* GESTELLTE AUFGABE A:
Beantworte zum Artikel über Preisfehler bei Flugbuchungen:
(i) Was machen sich Spezialreisebüros laut der Unterzeile zunutze?
(ii) Für wie viel Euro kommen Schnäppchenjäger bis nach Neuseeland oder Australien?
(iii) Worum handelt es sich bei sogenannten Error Fares?
* GESTELLTE AUFGABE B:
Gib aus dem Artikel über Preisfehler bei Flugbuchungen alles von „Preisfehler als Lockmittel“ bis hinunter zu „Buchungssystem der Anbieter.“ wortgetreu wieder.

* VORLIEGENDER TEXT:
※
Preisfehler als Lockmittel
Spezialreisebüros machen sich IT-Mängel von Fluggesellschaften zu Nutze
RAVENSBURG - Auf den Internetseiten verschiedener Reiseportale jagt ein Urlaubsschnäppchen das nächste: Für wenige Euro geht es mit dem Flugzeug in die großen europäischen Metropolen. Nach Amerika, Asien oder Südamerika locken Angebote weit unter 100 Euro, und für gerade einmal 250 Euro kommen Schnäppchenjäger sogar auf die andere Seite der Erdkugel nach Neuseeland oder Australien. Selbst bei mehrtägigen Pauschalreisen finden sich auf diesen Seiten Angebote, die zu günstig scheinen, um wahr zu sein. Manchmal ist das auch der Fall: Bei sogenannten Error Fares handelt es sich nämlich nicht um bewusst günstige Aktionen, sondern um Preisfehler im Buchungssystem der Anbieter.
※
* VORLIEGENDE DATEN:

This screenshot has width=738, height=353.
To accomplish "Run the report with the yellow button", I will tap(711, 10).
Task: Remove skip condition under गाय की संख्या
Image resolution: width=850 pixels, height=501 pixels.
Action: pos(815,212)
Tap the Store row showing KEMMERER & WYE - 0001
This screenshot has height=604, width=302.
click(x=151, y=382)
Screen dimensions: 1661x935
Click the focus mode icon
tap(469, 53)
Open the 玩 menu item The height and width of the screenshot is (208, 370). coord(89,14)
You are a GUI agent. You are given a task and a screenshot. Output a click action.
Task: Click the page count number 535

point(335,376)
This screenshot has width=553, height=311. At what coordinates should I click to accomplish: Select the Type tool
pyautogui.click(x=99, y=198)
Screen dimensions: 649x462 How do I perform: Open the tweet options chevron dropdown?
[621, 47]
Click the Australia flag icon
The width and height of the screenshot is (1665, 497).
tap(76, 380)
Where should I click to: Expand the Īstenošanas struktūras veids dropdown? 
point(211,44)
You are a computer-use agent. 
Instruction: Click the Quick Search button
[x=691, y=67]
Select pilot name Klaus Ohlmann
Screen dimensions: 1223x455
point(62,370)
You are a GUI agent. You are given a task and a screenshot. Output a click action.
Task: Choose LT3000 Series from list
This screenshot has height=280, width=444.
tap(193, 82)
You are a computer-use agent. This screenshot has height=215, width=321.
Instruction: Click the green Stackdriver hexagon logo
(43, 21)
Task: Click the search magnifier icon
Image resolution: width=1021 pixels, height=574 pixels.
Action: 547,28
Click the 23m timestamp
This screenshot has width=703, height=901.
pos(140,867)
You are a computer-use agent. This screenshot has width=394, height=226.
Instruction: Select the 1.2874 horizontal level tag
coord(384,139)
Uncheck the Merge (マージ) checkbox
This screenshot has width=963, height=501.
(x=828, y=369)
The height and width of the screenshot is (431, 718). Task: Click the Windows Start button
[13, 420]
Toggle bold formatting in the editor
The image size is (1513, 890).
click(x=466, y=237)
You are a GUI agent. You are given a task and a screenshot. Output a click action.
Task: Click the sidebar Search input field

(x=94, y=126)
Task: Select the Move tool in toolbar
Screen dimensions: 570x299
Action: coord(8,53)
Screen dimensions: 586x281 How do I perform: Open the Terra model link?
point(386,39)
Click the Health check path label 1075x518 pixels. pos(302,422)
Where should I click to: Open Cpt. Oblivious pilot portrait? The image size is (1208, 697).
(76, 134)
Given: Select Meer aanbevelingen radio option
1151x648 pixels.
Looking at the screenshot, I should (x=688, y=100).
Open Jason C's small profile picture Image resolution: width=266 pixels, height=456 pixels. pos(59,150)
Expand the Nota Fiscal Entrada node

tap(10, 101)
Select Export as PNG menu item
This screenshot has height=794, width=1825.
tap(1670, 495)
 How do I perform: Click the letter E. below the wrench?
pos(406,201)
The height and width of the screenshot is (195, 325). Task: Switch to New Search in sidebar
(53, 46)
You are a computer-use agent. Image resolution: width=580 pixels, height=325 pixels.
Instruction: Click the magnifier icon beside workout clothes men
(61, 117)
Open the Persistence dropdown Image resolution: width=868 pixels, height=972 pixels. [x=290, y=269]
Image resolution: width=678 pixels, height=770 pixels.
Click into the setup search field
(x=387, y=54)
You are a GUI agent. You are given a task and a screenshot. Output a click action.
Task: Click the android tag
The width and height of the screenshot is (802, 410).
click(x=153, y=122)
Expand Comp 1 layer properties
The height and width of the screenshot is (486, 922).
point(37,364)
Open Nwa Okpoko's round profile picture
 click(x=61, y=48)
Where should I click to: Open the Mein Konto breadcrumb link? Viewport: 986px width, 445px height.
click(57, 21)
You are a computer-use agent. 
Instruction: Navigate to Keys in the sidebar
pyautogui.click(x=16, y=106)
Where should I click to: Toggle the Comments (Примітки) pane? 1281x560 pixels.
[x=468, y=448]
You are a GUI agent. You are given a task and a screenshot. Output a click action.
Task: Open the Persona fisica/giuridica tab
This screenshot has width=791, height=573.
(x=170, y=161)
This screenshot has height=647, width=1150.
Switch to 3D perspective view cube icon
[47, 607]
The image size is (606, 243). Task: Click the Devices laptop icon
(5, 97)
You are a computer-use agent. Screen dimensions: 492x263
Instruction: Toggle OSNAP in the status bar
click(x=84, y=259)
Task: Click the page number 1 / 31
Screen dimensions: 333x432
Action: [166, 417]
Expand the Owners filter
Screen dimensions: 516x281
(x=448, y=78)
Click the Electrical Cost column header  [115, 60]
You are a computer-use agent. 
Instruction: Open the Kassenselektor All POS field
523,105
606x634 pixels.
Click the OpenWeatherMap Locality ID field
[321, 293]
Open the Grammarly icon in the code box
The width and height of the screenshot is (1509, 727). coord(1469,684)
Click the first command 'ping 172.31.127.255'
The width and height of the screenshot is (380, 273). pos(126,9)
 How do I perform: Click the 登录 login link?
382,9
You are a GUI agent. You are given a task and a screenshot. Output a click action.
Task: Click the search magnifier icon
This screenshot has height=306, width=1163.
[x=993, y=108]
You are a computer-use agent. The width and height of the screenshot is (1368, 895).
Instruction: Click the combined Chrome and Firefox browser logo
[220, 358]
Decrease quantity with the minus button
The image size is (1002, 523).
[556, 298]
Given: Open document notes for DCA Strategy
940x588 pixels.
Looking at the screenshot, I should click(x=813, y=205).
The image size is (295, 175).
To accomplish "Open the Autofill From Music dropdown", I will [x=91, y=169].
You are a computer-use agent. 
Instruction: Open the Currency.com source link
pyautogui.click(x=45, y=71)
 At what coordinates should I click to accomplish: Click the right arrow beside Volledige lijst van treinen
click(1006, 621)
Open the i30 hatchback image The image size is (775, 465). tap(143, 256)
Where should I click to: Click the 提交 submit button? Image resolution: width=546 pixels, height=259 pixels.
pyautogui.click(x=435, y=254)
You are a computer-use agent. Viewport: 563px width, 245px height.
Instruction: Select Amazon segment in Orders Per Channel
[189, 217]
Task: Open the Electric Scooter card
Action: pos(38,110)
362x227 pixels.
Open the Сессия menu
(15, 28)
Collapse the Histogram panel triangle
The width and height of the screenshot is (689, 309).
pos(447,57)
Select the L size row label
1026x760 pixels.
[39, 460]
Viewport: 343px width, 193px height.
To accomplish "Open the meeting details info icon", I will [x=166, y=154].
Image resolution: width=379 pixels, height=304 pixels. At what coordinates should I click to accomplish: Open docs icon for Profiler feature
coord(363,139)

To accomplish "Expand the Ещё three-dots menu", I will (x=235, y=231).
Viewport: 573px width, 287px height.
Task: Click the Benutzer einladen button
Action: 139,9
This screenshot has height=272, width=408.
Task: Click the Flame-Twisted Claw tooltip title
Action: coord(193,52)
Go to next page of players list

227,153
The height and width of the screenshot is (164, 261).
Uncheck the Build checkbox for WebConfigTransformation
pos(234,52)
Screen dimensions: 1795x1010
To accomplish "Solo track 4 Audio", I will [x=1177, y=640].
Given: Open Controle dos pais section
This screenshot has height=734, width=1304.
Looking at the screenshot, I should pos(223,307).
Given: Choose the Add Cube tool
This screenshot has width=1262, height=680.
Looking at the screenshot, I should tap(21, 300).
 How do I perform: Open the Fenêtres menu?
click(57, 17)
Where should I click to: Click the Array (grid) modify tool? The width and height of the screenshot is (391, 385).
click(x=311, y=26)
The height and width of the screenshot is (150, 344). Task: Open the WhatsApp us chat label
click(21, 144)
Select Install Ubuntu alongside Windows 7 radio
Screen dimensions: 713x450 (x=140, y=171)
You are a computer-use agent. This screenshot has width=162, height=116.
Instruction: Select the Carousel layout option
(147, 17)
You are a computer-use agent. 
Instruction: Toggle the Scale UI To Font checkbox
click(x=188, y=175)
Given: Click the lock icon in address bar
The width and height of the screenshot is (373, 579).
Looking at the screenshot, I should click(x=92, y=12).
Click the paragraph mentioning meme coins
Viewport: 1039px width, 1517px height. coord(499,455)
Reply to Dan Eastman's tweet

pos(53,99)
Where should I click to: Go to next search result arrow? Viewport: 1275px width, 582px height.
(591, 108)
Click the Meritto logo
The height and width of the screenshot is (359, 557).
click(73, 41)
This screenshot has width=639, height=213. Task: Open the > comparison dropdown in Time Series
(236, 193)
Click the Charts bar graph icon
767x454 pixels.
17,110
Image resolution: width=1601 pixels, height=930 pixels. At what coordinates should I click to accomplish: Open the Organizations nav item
※
* ENDGÜLTIGE ANTWORT A:
(i) IT-Mängel von Fluggesellschaften
(ii) Für gerade einmal 250 Euro
(iii) Um Preisfehler im Buchungssystem der Anbieter, nicht um bewusst günstige Aktionen

* ENDGÜLTIGE ANTWORT B:
Preisfehler als Lockmittel
Spezialreisebüros machen sich IT-Mängel von Fluggesellschaften zu Nutze
RAVENSBURG - Auf den Internetseiten verschiedener Reiseportale jagt ein Urlaubsschnäppchen das nächste: Für wenige Euro geht es mit dem Flugzeug in die großen europäischen Metropolen. Nach Amerika, Asien oder Südamerika locken Angebote weit unter 100 Euro, und für gerade einmal 250 Euro kommen Schnäppchenjäger sogar auf die andere Seite der Erdkugel nach Neuseeland oder Australien. Selbst bei mehrtägigen Pauschalreisen finden sich auf diesen Seiten Angebote, die zu günstig scheinen, um wahr zu sein. Manchmal ist das auch der Fall: Bei sogenannten Error Fares handelt es sich nämlich nicht um bewusst günstige Aktionen, sondern um Preisfehler im Buchungssystem der Anbieter.